I have an old turntable in my attic. And I still have my old LP records, including some real classics from the 80s, and at least one especially-expensive high-quality pressed album. It's Pink Floyd's Wish You Were Here. Oh, and I have an EP of Kraftwerk's Tour de France. Great stuff, though I haven't played them for years.

Vinyl records are pressed PVC, or polyvinyl chloride. PVC is a polymer made from a monomer called vinyl chloride, which has the formula CH2CHCl. The alkene polymerizes by an acid-catalyzed addition mechanism to produce long chains.
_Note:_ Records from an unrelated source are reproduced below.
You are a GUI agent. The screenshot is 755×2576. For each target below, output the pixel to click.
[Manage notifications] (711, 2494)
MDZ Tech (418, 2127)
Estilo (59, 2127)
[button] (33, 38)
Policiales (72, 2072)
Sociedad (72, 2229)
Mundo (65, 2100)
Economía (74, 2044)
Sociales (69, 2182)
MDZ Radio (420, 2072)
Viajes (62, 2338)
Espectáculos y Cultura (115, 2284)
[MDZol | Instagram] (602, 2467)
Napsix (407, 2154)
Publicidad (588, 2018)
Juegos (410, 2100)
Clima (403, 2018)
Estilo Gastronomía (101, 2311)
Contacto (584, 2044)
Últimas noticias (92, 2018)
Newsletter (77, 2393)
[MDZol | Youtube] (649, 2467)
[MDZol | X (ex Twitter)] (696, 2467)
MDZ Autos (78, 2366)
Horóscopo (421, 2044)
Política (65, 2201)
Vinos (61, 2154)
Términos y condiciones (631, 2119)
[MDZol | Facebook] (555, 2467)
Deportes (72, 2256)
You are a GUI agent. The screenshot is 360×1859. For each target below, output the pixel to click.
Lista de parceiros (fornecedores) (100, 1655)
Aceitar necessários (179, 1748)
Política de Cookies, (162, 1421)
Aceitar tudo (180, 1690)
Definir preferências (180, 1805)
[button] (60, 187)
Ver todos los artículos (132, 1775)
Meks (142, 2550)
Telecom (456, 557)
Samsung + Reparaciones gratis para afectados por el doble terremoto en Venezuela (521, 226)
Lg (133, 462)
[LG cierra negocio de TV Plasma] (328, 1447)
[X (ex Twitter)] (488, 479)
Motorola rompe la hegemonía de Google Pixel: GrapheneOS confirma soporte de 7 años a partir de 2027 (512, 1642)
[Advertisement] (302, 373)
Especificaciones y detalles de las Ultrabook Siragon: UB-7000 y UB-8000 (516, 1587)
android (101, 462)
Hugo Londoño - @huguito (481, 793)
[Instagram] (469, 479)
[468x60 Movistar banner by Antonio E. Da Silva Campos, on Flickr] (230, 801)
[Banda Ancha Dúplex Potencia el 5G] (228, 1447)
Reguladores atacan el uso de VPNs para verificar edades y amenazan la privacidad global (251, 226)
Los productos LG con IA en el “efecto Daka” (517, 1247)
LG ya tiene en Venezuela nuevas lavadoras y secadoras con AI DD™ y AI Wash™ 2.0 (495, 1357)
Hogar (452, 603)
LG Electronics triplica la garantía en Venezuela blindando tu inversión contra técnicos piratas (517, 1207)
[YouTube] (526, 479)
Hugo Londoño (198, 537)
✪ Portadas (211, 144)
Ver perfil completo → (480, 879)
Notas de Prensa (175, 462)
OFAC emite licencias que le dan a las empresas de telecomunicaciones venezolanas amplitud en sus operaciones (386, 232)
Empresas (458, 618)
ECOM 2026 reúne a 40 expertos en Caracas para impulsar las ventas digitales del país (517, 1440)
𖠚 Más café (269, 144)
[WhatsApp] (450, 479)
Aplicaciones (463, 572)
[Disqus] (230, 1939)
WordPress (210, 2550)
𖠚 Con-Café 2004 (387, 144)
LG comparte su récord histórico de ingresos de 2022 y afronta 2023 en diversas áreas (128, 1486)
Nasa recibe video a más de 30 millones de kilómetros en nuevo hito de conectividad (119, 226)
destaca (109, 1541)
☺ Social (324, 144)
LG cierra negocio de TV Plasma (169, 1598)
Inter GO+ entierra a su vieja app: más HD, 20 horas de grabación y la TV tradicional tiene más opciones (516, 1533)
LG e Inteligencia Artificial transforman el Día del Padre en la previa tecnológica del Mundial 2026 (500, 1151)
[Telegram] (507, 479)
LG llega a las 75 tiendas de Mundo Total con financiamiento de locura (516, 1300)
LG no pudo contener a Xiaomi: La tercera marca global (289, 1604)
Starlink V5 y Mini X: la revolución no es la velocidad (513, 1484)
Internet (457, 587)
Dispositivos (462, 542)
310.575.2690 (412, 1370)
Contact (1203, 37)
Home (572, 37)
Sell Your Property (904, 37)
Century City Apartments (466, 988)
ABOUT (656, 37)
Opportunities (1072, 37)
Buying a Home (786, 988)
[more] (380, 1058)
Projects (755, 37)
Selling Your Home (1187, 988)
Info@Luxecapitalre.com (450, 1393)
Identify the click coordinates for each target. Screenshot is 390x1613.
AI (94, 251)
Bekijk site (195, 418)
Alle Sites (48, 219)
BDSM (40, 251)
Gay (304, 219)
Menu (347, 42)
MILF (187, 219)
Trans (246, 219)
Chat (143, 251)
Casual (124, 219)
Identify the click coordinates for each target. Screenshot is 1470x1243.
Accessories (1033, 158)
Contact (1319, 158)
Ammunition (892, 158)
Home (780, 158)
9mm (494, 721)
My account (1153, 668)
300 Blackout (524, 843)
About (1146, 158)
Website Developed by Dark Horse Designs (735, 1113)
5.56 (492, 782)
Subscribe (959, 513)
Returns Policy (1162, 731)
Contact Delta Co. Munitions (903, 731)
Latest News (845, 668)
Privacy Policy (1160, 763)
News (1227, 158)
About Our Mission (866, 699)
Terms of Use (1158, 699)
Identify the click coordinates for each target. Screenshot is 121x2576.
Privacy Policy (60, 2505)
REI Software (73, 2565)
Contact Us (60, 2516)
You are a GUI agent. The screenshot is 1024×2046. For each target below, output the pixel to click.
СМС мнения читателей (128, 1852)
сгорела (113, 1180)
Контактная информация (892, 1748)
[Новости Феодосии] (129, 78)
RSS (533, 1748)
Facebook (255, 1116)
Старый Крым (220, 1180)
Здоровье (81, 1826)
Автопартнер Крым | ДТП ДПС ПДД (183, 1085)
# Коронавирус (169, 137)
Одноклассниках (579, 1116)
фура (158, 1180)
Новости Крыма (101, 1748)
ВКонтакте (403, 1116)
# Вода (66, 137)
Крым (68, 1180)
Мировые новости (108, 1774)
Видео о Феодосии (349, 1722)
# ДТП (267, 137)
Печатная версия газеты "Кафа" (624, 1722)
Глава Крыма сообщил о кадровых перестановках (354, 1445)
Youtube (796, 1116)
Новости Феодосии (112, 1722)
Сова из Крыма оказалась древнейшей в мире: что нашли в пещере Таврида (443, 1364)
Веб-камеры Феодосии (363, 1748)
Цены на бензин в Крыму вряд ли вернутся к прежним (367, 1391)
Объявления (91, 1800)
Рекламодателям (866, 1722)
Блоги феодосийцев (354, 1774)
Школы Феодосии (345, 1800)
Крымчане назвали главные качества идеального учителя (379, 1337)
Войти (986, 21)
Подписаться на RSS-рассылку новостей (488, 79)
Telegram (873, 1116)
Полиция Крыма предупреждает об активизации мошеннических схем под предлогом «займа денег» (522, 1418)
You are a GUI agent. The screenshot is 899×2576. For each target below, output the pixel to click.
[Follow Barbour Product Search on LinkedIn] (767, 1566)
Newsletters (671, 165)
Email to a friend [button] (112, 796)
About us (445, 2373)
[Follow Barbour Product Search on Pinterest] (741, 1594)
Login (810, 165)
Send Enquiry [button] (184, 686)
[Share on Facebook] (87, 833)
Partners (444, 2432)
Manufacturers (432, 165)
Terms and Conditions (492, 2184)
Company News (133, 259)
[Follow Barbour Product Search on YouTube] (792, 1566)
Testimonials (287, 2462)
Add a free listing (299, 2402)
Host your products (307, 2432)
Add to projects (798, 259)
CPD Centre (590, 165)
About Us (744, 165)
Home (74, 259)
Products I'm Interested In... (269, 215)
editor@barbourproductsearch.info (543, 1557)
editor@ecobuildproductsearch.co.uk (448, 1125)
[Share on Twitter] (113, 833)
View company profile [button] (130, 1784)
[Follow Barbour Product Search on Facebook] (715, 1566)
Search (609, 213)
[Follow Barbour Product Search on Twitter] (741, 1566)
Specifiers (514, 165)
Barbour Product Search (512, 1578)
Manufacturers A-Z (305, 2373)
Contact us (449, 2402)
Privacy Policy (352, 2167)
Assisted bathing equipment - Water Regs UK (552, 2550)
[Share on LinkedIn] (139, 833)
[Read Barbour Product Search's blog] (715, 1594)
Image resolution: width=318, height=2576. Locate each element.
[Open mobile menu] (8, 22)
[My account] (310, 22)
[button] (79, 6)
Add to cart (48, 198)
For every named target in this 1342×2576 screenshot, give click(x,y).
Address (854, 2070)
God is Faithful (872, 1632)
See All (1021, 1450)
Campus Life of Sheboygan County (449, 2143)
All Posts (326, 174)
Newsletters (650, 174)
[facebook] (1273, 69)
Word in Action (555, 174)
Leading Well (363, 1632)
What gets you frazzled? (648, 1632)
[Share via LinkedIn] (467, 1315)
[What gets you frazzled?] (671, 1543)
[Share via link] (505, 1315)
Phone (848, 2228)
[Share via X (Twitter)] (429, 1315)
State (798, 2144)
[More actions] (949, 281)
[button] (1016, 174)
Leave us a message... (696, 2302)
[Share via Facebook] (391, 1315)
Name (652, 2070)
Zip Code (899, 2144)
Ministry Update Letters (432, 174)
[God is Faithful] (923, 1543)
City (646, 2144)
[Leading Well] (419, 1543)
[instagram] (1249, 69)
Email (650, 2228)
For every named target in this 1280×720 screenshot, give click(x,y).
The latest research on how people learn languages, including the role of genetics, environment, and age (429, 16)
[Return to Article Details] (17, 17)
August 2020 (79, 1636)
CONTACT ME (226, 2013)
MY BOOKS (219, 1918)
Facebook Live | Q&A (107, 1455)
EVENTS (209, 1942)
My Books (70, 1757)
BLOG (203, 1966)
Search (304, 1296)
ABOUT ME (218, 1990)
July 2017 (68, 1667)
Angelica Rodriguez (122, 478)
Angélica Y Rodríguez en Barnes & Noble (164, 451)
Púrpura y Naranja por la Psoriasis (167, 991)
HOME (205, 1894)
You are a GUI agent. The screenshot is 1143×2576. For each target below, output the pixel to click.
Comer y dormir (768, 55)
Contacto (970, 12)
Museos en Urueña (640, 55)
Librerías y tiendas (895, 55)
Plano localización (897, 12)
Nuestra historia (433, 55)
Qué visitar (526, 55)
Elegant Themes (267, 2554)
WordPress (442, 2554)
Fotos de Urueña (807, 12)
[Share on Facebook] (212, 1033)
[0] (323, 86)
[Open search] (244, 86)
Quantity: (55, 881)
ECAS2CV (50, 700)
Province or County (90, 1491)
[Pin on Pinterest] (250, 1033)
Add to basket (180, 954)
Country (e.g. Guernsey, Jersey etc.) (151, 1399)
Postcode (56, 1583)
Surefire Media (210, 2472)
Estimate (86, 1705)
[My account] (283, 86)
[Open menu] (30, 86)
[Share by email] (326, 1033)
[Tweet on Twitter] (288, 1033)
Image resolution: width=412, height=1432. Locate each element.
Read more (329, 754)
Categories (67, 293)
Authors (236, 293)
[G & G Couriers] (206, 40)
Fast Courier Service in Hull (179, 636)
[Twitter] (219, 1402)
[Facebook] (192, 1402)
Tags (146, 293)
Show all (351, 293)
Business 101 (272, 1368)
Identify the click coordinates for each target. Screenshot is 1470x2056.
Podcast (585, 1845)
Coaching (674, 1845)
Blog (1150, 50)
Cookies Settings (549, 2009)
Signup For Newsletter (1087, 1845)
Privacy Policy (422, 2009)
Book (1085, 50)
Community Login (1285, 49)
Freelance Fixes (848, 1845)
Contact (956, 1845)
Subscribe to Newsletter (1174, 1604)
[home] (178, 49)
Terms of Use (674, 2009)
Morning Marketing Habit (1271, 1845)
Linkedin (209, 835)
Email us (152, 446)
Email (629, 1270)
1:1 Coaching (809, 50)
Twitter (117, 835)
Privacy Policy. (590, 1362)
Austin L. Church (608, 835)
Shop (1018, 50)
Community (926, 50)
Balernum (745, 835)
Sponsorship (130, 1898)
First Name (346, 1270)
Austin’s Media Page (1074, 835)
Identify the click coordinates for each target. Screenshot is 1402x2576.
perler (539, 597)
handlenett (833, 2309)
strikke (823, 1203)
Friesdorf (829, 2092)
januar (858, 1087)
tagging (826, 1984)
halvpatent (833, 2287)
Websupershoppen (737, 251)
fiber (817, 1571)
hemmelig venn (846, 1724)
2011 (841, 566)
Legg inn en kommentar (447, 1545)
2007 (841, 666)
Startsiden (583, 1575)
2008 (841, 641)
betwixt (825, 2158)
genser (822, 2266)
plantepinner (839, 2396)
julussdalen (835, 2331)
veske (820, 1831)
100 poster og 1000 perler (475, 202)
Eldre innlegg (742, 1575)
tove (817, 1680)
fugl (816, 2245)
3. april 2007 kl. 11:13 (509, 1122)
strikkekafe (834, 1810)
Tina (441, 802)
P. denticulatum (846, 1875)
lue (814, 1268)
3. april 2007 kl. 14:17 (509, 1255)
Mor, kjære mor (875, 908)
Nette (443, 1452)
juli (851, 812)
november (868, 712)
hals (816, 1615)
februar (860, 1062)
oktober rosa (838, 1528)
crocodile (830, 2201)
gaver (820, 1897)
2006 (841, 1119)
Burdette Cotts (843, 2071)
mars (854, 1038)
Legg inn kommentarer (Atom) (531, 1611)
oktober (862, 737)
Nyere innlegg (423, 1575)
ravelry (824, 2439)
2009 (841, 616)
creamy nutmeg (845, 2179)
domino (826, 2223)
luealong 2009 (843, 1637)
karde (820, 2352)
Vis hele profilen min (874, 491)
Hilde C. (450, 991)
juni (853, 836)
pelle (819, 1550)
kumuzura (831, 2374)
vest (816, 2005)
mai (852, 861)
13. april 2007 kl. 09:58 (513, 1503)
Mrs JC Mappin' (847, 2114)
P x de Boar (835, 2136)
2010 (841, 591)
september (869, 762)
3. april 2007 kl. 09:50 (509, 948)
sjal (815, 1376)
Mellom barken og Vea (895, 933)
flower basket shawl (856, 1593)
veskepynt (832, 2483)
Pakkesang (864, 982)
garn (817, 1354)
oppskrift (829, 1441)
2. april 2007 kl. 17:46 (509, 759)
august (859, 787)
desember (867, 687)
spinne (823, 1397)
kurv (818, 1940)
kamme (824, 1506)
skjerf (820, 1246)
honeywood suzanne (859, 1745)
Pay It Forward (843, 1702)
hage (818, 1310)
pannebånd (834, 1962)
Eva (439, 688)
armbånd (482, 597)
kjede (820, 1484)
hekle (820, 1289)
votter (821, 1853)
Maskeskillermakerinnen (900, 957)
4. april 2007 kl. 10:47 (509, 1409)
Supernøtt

The "vinyl" part of the name is straight from the chemist's lexicon: vinyl means the chlorine is directly connected to the sp2-hybridized carbon.

PVC is manufactured in huge quantities and is the subject of a certain amount of controversy--because of hazards associated with the toxic, carcinogenic monomer it is made from, and also because PVC plastics are often made soft ("plasticized") using phthalates, which sometimes leach from the finished materials and have their own toxicity hazards.

Those of you who are O-chemmers will get the chance to learn more about PVC at the start of Winter term.

Monday, December 1, 2008

Recreational Dimensional Analysis

We did a little math in CH104 this morning.
By our calculation and with some data retrieved from good old Wikipedia, we determined that it would require consuming about 1500 6-oz. glasses of wine per day in order to dose yourself with enough resveratrol to mimic the experiments that showed a benefit in mice.

Which is not to say that lower dosages wouldn't make any difference, or that mice are a perfect model for human nutrition. But it was a fun time, at least for me, and brought home the value of doing a few calculations the chemists' way.